Per spezzare il ferreo black-out dei mass-media del regime neofascista, continua quindi il duro lavoro di tenere alta e di allargare la mobilitazione popolare. Mille, fantasiose e combattive, le forme di lotta, per spiegare le loro sacrosante ragioni a strati sempre più vasti dell'opinione pubblica nazionale.

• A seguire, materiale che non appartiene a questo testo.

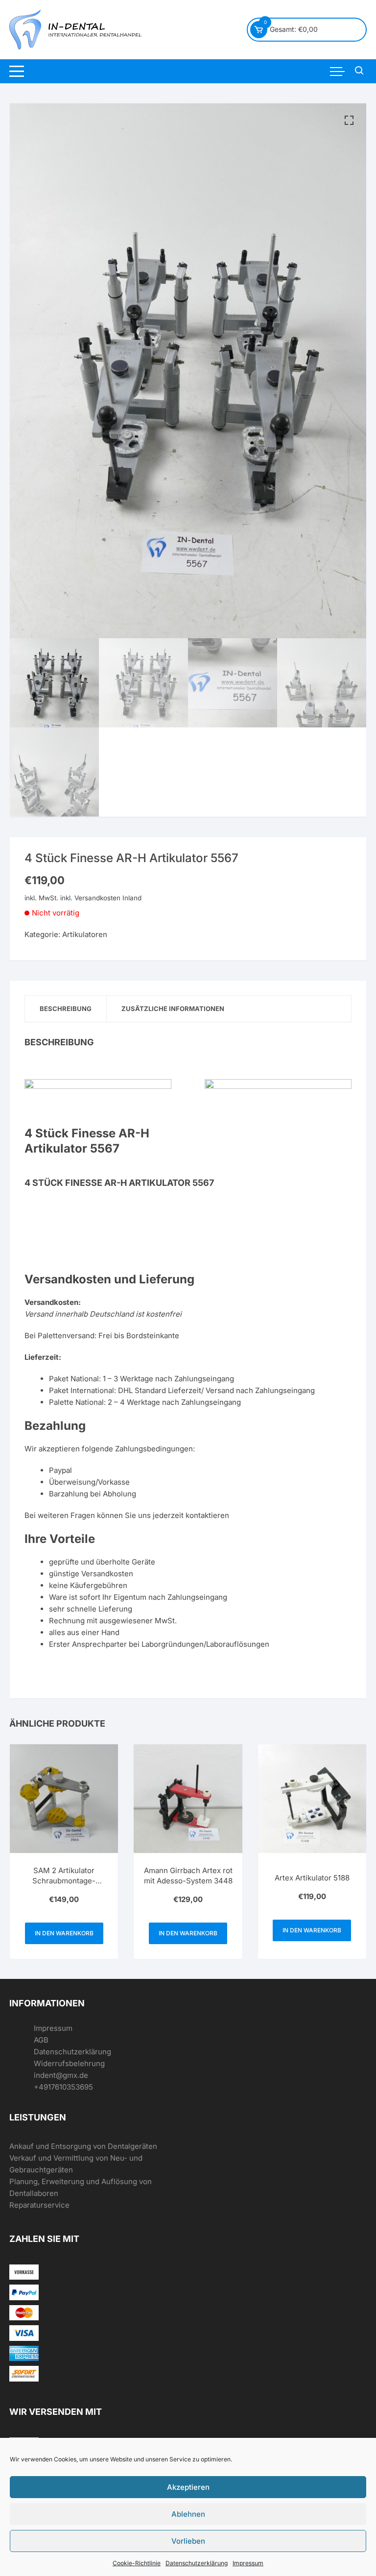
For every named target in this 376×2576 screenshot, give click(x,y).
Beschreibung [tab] (66, 1008)
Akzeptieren (188, 2487)
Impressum (248, 2563)
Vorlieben (188, 2541)
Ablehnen (188, 2514)
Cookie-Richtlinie (137, 2563)
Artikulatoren (84, 934)
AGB (41, 2040)
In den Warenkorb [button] (64, 1933)
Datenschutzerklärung (196, 2563)
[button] (349, 120)
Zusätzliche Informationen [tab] (172, 1008)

Il governo Monti, sostengono i valsusini, esattamente come i precedenti esecutivi, afferma che il corridoio dell'Alta velocità dovrebbe intercettare il traffico di merci che da Kiev andrà verso Lisbona, ma sono ormai decine i dossier che rivelano quanto l'opera sia inutile e dannosa, anche solo dal punto di vista strettamente economico-commerciale. Le ragioni elencate sono le seguenti: 1) l'attuale rete ferroviaria è utilizzata al 30 per cento delle sue potenzialità, nonostante sia stata di recente ammodernata per il passaggio dei convogli più grossi nel traforo del Frejus; 2) lo stesso interporto di Orbassano è utilizzato a meno del 50 per cento delle sue potenzialità, per il calo progressivo del traffico merci; 3) il collegamento diretto Torino-Lione esisteva già, ma è stato cancellato proprio per mancanza di passeggeri; 4) il grosso del traffico merci viaggi sulla tratta Genova-Rotterdam.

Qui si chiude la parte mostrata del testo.